Hey @Aishwarya_Bhargava

I hope you are well.

Have you tried using the Computer Vision (CV) functions?

Once the CV Scope has been added, you will be able to see the elements you can scrape. I suspect this might help you.

Please let me know if you have any other questions! Please mark this as the solution if it helps you solve your problem

Have a great one further!
Kind regards,

I am not able to access the Computer Vision functions can you please explain me the expected steps to use it.
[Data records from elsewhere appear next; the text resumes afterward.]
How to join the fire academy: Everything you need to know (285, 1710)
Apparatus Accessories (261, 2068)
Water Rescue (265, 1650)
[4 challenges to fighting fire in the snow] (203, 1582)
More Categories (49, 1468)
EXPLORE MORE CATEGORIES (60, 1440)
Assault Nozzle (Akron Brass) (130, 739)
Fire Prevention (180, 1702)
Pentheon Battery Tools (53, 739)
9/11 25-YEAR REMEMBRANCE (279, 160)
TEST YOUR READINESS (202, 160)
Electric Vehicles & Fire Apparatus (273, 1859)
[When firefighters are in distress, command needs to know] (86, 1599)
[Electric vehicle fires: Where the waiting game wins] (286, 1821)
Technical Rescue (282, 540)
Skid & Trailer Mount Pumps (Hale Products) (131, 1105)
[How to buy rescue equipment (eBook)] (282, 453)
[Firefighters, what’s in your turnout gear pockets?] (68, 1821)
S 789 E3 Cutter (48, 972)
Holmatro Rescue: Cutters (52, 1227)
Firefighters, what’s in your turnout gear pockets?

Instead of scraping you can try Read PDF, Read PDF with OCR Activities, you can directly get the Text of the pdf and after that you can use Regex function to required string

For any help, please share some sample string, so that we can try on that

Hope this helps you


Read PDF is not working as the string that i am trying to obtain does not have a constant pattern, i am trying to extract information from different PDFs which have different layouts, so every time i use the read PDF activity the string changes it position and it becomes really hard to extract it.
I have to obtain invoice number and invoice date which are quite similarly represented in different PDFs, so none of the methods r working suitably

i am facing the following problem:

  1. not able to select text from pdf
  2. even if i am able to select the text i am not able to make selector dynamic, as when i omit the things that make the selector static, it goes on selecting some other text
  3. read pdf is not giving similar(constant pattern) output for all kind of pdfs, so that not working

Computer Vision functions are not usable as the scope is not selecting all kind of texts.